Lohr Jens, Knoechel Birgit, Caretto David, Abbas Abul K
Department of Pathology, University of California, School of Medicine, San Francisco, CA 94143, USA.
Microbes Infect. 2009 Apr;11(5):589-93. doi: 10.1016/j.micinf.2009.04.012. Epub 2009 Apr 17.

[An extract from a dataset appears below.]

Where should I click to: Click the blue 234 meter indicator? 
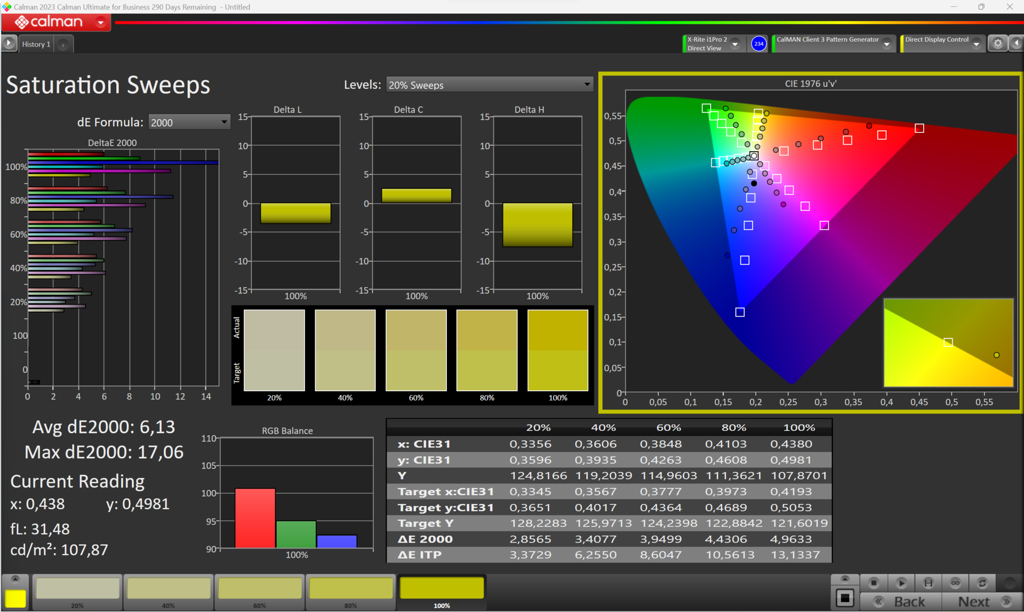758,44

Transfer of antigen-specific T cells into antigen-expressing lymphopenic recipients leads to the sequential generation of Th1 and Th17 effector and protective CD25(+)FoxP3(+) regulatory cells in the periphery with surprisingly different kinetics. Such an experimental model is potentially valuable for defining the stimuli that regulate lineage decision and plasticity of various T cell effectors and peripheral regulatory T cells. Our studies have shown that IL-17 production occurs rapidly and declines within the first week with the appearance of IFN-gamma producing T cells. Regulatory T cells appear during the recovery phase of the disease. The factors that mediate this complex differentiation originating from a starting naïve T cell population remain to be defined.
将抗原特异性T细胞转移至表达抗原的淋巴细胞减少的受体中,会导致外周依次产生Th1和Th17效应细胞以及具有保护作用的CD25(+)FoxP3(+)调节性细胞,其动力学变化惊人地不同。这样的实验模型对于确定调节各种T细胞效应器和外周调节性T细胞谱系决定及可塑性的刺激因素可能具有重要价值。我们的研究表明,IL-17的产生迅速,在第一周内随着产生IFN-γ的T细胞的出现而下降。调节性T细胞在疾病的恢复阶段出现。介导从初始T细胞群体开始的这种复杂分化的因素仍有待确定。